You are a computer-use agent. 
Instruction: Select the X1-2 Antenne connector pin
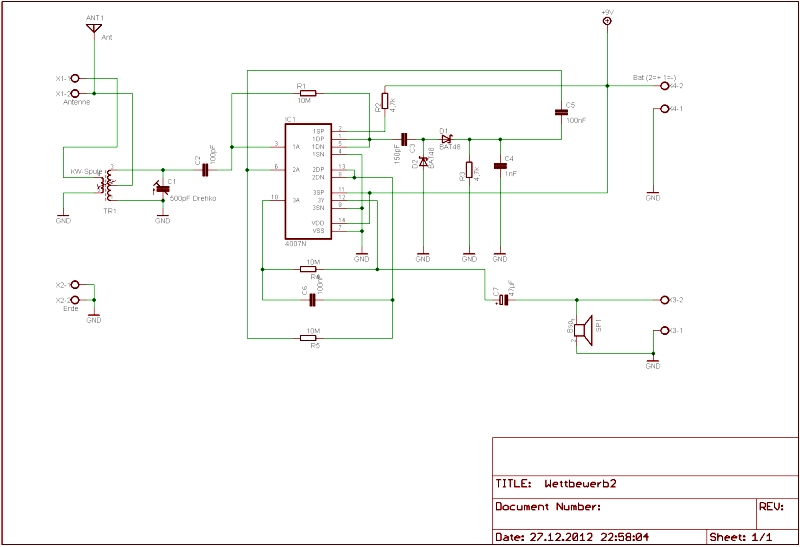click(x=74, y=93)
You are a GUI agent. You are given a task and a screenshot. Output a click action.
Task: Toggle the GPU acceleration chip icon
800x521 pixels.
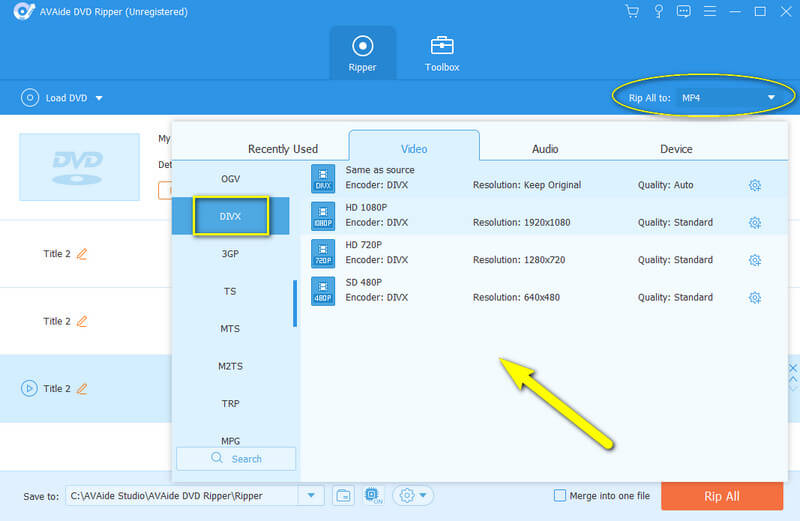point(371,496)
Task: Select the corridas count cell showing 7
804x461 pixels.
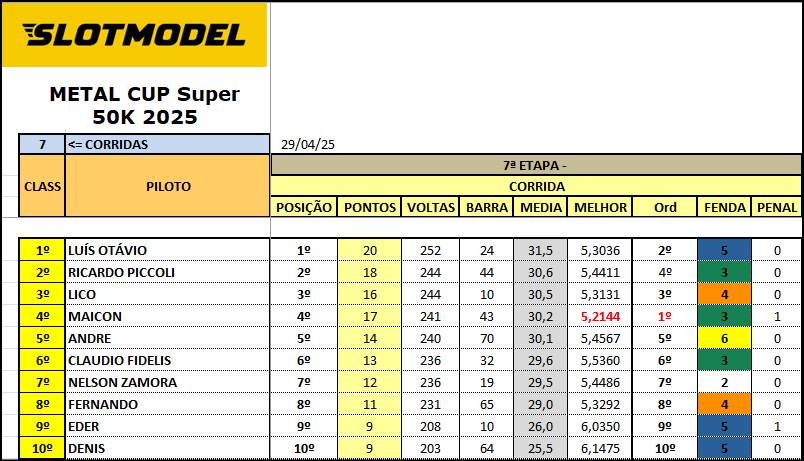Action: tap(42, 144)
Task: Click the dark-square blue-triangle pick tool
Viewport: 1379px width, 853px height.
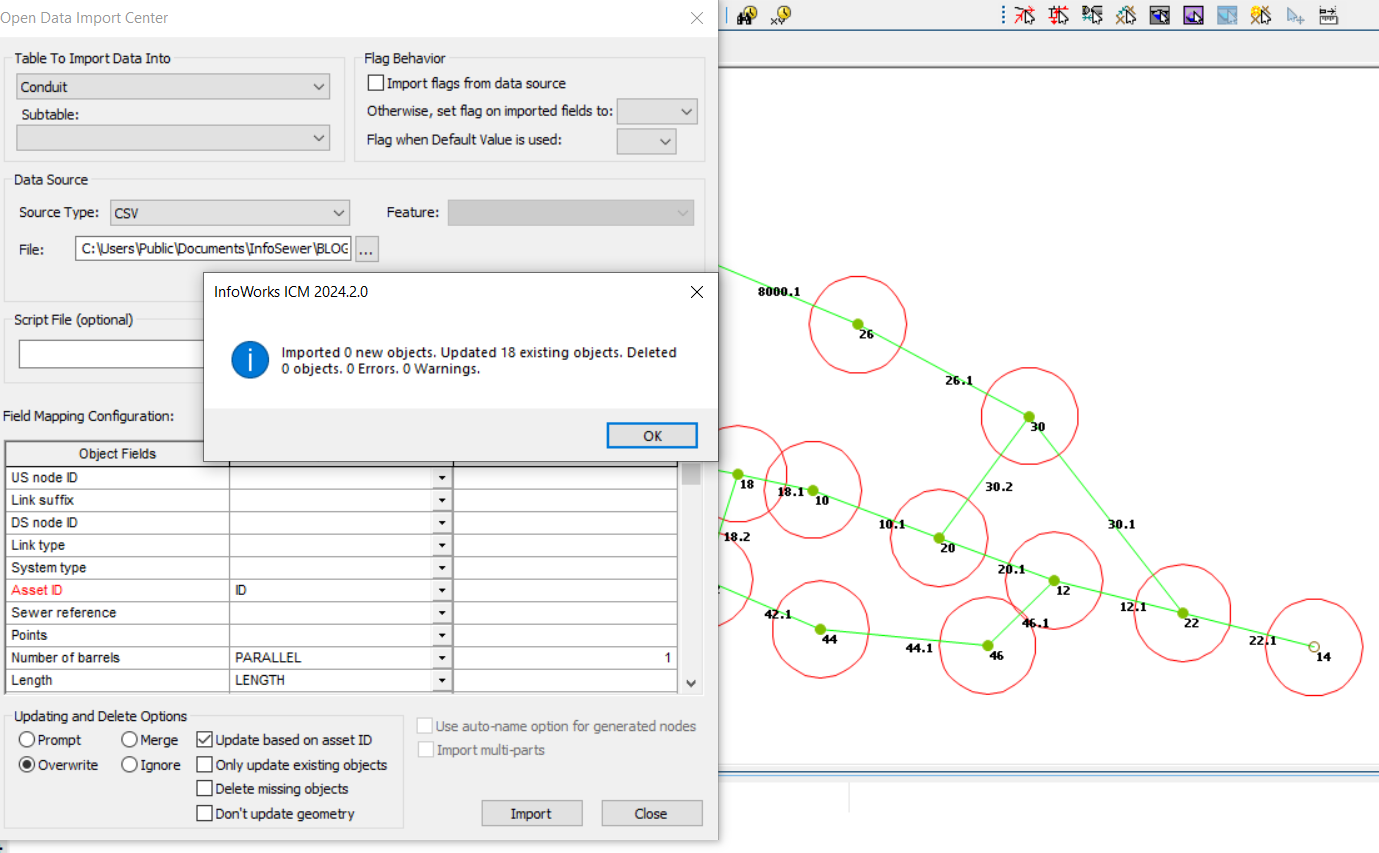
***
Work to be completed:
Could you copy every record exactly, without the pictures?

Answer to the exercise:
You are a computer-use agent. 
Instruction: Select the X1-2 Antenne connector pin
click(x=74, y=93)
You are a GUI agent. You are given a task and a screenshot. Output a click action.
Task: Toggle the GPU acceleration chip icon
800x521 pixels.
point(371,496)
Task: Select the corridas count cell showing 7
804x461 pixels.
Action: tap(42, 144)
Task: Click the dark-square blue-triangle pick tool
Viewport: 1379px width, 853px height.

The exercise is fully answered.